Hacker News new | ask | show | jobs
by yxhuvud 551 days ago
Because it takes n time to access n units of memory.

Heavily simplified due to caches etc. To the point where people sometimes measure in cache misses instead as that is usually what actually matters.

2 comments

Let's say you have a lookup table and your algorithm looks up a value and returns it. O(n) space O(1) in time.
n is some value depending on the size of the input, so if you have a look up table that is O(n), then that memory needs to be initialized somehow. If you have a fixed size lookup table then it is O(1), even if it is big.
Compile time fill a lookup table. Run time read 1 value from it. I call it O(1) in time, O(n) in memory. You call it O(1) in both, right?

Now move the compile time code to runtime.

I call it O(n) in time and memory. What do you call it?

If your say O(n) in time and memory - why is moving the code changing its complexity?

If you say still O(1) - then everything is O(1), thus proving P=NP among other things :)

Either way your interpretation isn't very useful.

What if you allocate a huge chunk of memory and only use a small part of it?

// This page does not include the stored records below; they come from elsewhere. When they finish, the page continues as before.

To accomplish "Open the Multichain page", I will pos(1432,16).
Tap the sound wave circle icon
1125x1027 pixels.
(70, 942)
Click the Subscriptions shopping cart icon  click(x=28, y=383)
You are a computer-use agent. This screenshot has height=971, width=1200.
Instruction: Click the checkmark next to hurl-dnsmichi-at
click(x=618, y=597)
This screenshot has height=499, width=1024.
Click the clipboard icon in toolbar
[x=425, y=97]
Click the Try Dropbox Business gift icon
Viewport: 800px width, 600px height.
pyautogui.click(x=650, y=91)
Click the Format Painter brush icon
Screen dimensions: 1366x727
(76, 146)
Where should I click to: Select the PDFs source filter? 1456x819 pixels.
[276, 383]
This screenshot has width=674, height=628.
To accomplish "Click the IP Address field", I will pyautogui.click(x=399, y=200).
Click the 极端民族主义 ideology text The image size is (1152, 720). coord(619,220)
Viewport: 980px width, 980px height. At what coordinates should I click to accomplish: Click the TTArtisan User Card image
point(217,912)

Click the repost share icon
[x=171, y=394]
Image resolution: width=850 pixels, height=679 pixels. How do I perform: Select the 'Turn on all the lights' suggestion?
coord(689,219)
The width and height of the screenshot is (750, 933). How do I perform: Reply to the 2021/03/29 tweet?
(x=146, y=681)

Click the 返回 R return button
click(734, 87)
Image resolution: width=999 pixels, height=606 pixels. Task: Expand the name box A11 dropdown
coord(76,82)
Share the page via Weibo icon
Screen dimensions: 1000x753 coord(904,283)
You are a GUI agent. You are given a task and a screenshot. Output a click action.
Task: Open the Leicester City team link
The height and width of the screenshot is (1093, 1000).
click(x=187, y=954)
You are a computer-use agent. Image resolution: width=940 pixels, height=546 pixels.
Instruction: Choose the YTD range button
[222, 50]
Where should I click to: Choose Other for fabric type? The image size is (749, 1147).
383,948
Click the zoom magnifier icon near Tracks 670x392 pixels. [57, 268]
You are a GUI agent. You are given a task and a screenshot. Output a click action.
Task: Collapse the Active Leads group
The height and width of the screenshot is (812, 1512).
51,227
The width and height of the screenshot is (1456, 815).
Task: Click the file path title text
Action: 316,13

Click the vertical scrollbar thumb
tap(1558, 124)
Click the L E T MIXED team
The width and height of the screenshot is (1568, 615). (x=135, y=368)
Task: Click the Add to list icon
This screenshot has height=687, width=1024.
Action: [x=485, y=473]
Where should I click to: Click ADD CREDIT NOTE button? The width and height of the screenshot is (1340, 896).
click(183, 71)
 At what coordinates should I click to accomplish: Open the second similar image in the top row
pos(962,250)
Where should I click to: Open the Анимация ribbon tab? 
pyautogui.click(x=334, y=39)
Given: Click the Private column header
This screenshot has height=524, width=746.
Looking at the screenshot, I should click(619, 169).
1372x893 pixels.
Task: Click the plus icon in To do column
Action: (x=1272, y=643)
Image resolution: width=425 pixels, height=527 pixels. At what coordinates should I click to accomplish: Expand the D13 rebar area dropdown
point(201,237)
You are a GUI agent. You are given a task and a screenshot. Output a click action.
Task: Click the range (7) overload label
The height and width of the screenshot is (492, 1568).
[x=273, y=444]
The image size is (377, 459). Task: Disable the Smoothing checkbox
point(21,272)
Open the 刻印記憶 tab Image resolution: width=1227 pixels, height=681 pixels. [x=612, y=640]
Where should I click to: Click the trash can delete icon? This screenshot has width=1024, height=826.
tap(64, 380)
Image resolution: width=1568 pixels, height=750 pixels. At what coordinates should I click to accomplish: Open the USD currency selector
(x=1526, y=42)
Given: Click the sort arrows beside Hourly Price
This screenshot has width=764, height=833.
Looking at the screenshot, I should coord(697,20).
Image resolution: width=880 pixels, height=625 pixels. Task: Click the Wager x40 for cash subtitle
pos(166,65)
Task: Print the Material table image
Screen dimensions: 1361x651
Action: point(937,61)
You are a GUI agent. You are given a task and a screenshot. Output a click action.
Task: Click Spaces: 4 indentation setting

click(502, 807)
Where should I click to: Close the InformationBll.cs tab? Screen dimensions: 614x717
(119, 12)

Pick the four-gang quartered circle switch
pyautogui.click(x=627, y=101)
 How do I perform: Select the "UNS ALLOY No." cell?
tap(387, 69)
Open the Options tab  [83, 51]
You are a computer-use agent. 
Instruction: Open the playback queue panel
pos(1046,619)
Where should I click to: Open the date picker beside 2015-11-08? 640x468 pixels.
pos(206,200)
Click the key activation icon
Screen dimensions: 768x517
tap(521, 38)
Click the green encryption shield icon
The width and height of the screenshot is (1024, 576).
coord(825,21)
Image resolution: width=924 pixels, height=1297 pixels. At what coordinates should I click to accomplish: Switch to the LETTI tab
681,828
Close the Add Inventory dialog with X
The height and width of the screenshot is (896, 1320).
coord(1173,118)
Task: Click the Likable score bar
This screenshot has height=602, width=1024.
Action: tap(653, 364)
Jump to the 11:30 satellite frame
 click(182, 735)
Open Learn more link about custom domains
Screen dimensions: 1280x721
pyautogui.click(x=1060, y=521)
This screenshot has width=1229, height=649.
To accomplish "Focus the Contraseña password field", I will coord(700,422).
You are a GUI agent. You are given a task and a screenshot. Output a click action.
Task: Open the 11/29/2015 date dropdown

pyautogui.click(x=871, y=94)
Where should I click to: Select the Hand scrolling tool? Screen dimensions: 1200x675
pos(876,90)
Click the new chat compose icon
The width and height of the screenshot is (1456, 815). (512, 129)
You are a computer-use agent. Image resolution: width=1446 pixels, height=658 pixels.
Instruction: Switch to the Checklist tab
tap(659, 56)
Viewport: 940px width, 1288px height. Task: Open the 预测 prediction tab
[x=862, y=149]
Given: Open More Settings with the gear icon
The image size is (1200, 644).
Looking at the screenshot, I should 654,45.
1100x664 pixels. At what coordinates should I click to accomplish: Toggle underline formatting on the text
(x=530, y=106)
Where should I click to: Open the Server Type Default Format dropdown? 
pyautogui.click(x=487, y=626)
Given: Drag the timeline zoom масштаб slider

For example, checking if a list of numbers contains duplicates using a boolean array.
If your algorithm requires O(n) memory, any O(1) amount of memory can never be enough, no matter how huge. That's the entire point of O notation.

And if your implementation of an algorithm allocates more space in the big-oh sense than it can actually touch (eg. O(n) space for O(log n) time or whatever), that's just a wasteful implementation. Doesn't make the algorithm itself require more space than it has time to actually use.